Task instructions:
In the listing below, locate the lines that hold "taskbar" and copy them.

Records:

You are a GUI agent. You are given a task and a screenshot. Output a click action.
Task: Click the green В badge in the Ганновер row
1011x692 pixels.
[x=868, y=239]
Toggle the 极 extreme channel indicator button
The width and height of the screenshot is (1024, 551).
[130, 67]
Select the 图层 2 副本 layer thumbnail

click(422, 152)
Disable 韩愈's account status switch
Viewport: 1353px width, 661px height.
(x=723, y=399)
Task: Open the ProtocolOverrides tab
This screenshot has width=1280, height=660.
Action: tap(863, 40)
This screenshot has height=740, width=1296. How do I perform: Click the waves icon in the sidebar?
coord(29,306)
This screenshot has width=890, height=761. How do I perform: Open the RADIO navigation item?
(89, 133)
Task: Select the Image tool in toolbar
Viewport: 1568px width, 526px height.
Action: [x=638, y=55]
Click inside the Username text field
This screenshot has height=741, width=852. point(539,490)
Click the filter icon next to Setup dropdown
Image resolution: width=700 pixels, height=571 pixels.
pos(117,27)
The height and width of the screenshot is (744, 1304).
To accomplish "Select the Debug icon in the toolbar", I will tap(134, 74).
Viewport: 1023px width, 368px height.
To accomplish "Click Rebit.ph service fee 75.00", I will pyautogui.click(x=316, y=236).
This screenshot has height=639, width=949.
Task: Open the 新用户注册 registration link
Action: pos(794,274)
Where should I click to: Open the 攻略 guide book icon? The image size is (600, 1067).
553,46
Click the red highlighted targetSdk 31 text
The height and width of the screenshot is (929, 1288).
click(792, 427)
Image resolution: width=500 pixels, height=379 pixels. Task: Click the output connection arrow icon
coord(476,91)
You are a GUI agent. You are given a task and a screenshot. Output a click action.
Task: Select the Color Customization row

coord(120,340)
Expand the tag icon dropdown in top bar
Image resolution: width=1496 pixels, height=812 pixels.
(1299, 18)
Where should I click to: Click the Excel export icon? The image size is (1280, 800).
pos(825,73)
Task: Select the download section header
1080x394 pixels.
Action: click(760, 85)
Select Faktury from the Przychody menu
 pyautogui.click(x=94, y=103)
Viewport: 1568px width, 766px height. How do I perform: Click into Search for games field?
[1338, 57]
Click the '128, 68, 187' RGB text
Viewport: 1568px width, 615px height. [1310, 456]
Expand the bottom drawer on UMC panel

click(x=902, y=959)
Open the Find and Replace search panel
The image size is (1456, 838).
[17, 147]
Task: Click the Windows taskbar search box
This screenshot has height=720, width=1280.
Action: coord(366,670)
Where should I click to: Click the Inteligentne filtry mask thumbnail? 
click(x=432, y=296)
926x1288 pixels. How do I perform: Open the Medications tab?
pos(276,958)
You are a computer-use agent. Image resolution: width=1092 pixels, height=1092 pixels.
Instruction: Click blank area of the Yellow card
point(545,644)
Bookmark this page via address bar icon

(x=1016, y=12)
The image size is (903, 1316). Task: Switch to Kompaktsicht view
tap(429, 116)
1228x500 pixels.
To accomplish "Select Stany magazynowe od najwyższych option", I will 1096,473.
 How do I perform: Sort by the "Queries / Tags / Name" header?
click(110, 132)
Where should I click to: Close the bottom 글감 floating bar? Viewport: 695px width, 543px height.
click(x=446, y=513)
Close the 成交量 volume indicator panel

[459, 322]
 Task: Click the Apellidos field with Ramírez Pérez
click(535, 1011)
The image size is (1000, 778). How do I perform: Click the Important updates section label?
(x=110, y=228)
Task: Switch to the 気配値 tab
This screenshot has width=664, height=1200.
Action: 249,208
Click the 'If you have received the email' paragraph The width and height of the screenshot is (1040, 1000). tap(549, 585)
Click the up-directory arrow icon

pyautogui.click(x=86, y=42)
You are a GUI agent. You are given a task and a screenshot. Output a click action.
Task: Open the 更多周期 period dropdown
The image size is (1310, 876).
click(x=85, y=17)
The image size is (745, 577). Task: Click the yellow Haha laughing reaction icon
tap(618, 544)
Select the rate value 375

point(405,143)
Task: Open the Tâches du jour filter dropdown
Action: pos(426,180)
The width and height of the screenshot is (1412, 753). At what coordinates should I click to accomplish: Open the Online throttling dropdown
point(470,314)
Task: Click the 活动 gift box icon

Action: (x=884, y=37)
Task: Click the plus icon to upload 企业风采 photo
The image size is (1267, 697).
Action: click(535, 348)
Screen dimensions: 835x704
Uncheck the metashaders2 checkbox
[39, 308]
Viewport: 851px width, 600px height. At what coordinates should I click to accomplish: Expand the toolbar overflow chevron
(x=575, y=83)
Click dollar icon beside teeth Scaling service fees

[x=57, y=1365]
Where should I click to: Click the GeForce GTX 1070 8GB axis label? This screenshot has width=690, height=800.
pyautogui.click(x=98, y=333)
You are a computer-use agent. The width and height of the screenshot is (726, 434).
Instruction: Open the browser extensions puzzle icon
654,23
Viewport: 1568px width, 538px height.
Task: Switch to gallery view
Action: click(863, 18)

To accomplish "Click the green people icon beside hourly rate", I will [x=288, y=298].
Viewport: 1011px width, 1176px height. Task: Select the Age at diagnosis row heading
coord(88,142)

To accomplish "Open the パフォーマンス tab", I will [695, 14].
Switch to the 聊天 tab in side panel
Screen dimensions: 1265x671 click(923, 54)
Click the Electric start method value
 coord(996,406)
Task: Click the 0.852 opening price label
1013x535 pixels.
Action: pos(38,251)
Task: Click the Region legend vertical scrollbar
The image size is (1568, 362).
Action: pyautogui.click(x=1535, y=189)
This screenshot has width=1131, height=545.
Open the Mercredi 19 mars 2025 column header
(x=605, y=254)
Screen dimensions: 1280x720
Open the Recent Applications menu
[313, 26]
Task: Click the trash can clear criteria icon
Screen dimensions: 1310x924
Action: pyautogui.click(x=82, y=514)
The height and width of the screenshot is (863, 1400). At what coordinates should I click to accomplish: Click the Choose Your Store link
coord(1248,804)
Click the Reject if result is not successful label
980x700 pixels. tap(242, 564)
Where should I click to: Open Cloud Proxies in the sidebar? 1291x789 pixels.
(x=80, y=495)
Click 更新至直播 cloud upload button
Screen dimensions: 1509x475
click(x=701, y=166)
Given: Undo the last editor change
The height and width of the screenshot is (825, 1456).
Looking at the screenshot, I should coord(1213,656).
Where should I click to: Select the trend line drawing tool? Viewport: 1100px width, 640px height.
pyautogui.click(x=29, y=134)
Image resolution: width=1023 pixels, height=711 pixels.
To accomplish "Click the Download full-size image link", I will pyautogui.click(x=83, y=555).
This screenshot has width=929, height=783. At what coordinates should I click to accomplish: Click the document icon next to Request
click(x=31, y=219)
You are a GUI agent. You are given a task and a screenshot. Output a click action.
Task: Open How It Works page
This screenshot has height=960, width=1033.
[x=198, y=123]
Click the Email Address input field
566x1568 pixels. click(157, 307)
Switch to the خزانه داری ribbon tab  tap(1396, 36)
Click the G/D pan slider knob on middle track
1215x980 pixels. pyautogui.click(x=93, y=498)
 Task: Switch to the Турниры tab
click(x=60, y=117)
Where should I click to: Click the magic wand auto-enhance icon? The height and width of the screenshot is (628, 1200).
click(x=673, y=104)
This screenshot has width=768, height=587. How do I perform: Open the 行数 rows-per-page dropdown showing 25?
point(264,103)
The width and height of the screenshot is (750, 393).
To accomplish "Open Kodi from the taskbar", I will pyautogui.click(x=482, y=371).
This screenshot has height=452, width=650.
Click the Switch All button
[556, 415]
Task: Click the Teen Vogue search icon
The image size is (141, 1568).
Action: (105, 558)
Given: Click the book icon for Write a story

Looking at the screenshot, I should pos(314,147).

Reply to the task:
Task: Click the Windows taskbar search box
To accomplish "Open Kodi from the taskbar", I will pyautogui.click(x=482, y=371).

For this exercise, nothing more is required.